The report further warns that we are nearing — and in some cases have already exceeded — the limits of adaptation for humans and ecosystems.
And the damage only intensifies every fraction of a degree beyond 1.5 degrees Celsius, the report warns.
At 2 degrees, between 800 million and 3 billion people could face chronic water scarcity because of drought, as well as a significant decline in crop yields.
At 3 degrees, the incidence of climate disasters could increase in frequency by five-fold by the end of the century.
Now, where is that ripcord?
It wasn’t much in evidence during President Biden’s State of the Union address last week. Biden can’t be faulted for a focus on Russia’s invasion of Ukraine, on the covid-19 pandemic or on inflation, but his administration’s plans to address climate change — a pillar of the Build Back Better plan — got only brief mention during the one-hour speech, just days after release of the IPCC report.
While an uphill battle remains for at least some climate provisions of the plan, talks have continued with Sen. Joe Manchin, D-W.Va., seen as a key vote for at least majority agreement among Democrats and passage in the Senate.
Climate change does appear to be a priority among our state lawmakers, at least.
Building on past accomplishments, including last year’s Climate Commitment Act — which sets a cap-and-invest program to offset greenhouse gas emissions that takes effect near year — and a pledge to reduce emissions 25 percent compared to 1990 levels by 2035, the Legislature’s session has concentrated on companion legislation to implement the act and make good on the state’s climate goals.
A big part of that is found in the $16.8 billion transportation budget — Move Ahead Washington — which has been adopted in both chambers and as of Friday was in conference among House and Senate leaders.

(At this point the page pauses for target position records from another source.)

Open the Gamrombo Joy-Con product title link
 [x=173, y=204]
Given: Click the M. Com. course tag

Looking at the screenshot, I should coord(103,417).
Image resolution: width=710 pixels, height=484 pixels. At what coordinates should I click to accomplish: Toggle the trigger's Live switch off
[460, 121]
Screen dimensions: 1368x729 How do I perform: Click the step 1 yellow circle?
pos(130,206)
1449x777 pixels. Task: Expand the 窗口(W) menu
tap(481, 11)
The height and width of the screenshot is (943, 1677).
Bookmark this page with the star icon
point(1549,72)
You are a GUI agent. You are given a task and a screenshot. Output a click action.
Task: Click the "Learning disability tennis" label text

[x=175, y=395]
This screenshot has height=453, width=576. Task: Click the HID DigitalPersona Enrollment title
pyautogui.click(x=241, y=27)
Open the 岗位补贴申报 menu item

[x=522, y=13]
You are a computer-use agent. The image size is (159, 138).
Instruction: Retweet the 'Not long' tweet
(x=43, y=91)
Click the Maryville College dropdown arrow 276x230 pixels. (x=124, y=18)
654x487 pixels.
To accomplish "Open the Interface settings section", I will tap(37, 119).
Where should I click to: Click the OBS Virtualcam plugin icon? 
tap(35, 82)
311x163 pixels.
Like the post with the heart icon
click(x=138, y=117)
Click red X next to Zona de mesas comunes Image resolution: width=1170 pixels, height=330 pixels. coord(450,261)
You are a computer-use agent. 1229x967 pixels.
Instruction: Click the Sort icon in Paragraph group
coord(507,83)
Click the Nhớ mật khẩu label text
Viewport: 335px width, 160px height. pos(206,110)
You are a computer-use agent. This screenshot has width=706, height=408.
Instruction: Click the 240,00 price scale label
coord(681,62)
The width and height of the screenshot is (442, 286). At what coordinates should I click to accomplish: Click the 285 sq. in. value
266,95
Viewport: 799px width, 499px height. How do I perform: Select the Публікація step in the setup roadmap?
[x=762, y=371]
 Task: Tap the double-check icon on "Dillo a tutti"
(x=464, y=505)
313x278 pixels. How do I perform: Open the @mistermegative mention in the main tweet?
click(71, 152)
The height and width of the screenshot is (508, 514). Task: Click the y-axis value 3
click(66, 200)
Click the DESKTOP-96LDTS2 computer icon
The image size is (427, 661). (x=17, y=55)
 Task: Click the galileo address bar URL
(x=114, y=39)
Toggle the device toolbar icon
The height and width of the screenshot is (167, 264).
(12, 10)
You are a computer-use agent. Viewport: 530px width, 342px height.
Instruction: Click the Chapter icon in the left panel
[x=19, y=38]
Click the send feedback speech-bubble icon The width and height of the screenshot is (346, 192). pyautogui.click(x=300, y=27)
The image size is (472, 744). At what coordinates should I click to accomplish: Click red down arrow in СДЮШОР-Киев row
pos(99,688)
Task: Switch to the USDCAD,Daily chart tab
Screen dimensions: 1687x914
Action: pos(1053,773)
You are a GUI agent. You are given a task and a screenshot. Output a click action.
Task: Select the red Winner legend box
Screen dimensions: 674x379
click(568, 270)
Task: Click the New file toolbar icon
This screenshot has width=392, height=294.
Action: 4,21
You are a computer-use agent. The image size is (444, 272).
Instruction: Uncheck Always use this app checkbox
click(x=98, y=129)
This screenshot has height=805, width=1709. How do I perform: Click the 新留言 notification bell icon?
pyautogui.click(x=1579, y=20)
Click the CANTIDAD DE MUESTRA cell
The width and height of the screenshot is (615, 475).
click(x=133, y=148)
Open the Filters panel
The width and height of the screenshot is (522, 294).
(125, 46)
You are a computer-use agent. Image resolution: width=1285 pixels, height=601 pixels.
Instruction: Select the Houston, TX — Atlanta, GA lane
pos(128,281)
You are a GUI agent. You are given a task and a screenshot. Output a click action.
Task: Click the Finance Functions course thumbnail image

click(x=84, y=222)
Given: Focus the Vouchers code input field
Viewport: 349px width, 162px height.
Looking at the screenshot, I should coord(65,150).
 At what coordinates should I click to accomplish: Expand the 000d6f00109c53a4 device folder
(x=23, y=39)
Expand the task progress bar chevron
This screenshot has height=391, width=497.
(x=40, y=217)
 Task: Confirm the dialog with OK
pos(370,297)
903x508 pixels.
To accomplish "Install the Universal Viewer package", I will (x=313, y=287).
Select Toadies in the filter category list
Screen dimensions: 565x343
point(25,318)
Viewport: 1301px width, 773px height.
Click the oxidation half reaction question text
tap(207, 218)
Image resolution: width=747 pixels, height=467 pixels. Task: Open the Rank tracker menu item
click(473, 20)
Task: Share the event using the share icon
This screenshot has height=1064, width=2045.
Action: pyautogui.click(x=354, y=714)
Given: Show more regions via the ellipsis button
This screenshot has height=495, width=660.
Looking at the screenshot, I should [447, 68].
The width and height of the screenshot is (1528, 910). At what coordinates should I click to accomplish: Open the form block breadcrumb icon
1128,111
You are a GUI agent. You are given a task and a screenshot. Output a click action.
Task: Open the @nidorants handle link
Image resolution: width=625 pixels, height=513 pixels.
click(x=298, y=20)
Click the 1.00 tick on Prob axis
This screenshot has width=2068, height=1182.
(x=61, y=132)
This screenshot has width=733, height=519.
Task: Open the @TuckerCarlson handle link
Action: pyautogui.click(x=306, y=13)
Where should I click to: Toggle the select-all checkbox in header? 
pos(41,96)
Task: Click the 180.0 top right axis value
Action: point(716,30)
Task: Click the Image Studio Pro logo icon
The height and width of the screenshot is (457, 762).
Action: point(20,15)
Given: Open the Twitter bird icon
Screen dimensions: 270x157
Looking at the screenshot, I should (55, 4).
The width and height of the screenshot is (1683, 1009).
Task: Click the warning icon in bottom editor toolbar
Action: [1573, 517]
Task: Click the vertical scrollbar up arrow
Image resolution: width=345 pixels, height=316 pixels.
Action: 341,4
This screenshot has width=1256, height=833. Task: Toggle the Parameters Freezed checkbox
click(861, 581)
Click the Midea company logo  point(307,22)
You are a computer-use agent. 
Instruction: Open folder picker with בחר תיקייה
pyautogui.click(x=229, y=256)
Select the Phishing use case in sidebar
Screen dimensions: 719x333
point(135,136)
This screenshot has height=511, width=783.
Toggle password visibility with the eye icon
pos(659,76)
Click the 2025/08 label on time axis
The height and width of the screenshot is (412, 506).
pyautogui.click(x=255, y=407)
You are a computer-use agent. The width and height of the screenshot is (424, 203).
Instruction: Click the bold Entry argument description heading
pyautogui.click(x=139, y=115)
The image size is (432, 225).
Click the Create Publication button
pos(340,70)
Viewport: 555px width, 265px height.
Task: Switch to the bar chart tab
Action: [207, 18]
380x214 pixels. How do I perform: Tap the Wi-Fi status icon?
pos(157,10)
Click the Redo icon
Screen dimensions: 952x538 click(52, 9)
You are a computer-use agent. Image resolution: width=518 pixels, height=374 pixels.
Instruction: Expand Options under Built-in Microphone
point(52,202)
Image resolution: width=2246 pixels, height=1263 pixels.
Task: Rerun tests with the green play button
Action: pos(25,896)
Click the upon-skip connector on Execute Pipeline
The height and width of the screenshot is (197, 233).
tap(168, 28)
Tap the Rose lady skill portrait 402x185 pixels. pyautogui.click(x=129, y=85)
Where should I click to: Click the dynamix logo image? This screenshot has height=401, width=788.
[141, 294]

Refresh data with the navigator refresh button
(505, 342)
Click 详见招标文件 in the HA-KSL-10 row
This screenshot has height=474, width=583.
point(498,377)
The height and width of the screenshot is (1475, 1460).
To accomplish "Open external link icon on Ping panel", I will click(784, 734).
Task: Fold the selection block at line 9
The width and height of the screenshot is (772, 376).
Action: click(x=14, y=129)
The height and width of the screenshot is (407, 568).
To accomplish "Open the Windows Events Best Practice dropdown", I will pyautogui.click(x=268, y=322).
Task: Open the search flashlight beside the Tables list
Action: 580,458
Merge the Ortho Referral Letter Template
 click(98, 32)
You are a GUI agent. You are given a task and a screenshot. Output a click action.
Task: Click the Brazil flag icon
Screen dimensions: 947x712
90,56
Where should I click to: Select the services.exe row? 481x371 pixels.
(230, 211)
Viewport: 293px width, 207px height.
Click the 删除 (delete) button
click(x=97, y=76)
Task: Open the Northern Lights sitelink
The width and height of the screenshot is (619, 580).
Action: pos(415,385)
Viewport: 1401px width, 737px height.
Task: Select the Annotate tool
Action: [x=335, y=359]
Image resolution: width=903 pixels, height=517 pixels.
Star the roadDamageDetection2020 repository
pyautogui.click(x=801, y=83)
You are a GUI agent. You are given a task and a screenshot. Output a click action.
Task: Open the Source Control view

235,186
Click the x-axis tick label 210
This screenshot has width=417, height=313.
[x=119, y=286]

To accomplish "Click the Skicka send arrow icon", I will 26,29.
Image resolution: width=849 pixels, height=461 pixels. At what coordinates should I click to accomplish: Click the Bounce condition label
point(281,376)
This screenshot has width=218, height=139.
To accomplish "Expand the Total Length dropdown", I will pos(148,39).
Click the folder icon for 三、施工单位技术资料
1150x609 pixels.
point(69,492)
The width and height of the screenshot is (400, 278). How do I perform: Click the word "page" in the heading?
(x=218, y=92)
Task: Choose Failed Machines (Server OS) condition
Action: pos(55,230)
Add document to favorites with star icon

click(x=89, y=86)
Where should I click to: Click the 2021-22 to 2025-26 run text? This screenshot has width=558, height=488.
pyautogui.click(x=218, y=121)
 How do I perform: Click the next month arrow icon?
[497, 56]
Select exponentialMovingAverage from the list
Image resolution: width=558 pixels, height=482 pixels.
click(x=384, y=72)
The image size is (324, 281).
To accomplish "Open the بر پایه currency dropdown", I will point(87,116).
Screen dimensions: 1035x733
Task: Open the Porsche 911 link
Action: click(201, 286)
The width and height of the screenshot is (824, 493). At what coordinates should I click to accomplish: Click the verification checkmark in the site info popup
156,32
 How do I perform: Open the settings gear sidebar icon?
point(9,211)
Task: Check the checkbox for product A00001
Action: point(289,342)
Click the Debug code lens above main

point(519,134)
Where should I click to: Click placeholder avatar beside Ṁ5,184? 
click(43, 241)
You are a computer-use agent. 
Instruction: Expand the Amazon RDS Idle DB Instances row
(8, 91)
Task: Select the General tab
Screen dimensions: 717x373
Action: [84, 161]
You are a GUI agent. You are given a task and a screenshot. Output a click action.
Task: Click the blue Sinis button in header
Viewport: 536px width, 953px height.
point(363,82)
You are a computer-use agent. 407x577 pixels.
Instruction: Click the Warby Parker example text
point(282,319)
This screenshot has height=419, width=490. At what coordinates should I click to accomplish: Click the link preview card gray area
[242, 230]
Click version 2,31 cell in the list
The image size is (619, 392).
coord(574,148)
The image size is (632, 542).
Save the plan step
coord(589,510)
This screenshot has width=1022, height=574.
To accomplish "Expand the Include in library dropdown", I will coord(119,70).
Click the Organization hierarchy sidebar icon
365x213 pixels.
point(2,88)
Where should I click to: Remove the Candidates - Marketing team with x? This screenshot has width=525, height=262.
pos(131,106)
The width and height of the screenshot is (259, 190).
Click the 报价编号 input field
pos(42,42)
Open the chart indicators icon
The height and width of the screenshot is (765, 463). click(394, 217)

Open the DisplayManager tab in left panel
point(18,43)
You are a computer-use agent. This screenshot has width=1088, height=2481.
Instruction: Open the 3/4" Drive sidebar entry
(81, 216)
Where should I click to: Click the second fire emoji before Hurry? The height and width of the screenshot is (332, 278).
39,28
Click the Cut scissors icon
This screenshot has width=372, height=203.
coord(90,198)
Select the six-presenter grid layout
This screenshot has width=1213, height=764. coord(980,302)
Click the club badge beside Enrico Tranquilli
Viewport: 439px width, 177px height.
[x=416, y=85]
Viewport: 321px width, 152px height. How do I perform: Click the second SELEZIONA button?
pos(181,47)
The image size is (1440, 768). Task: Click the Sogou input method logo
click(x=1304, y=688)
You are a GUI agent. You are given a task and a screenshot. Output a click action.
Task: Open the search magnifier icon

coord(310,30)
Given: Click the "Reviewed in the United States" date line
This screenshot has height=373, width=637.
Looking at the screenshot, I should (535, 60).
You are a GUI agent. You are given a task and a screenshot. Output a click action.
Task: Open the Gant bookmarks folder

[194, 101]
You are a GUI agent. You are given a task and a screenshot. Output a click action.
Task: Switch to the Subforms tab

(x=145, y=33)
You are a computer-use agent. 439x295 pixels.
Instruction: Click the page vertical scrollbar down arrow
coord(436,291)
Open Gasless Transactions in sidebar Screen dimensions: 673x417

Along with significant investment in hybrid electric ferries, the package also continues to refocus attention on green infrastructure, including transit and its electrification and pedestrian and bicycle projects, making more than $300 million in investments in bike and pedestrian safety projects and programs across the state and another $284 million for public transit. The Herald’s Jerry Cornfield wrote Friday that conference discussions on the bill are centering on securing funding for those investments.
And in the days leading up to the session’s end March 10, both chambers have passed or were nearing passage on legislation that would:
- Add environmental resilience standards to counties’ and cities’ comprehensive plans under the Growth Management Act;
- Establish goals and requirements to manage organic materials and control methane at landfills;
- Require cities and counties to enforce the state energy efficiency code for residential construction; and
- Establish a state committee to streamline and advance the siting of clean energy generation plants, separating the process from the state Utilities and Transportation Commission.
Some of that might seem to be minor accomplishments in the face of the daunting task to reach net-zero emissions worldwide in less than 30 years. Much more will be needed to encourage and prepare for a predominately electric transportation system as well as the full removal of fossil fuels from electricity generation. But, like the greenhouse gases in the atmosphere, all efforts to limit climate change add up.
The year 2050 might still seem far enough away — as 14,000 to 18,000 feet in altitude would seem to a skydiver to allow the feeling of floating above it all — but the memory of last summer’s wildfire smoke and 100-degree, multiple-day heat wave and the black-and-white message of the IPCC report should alert us to the speed at which the ground is rushing up to meet us.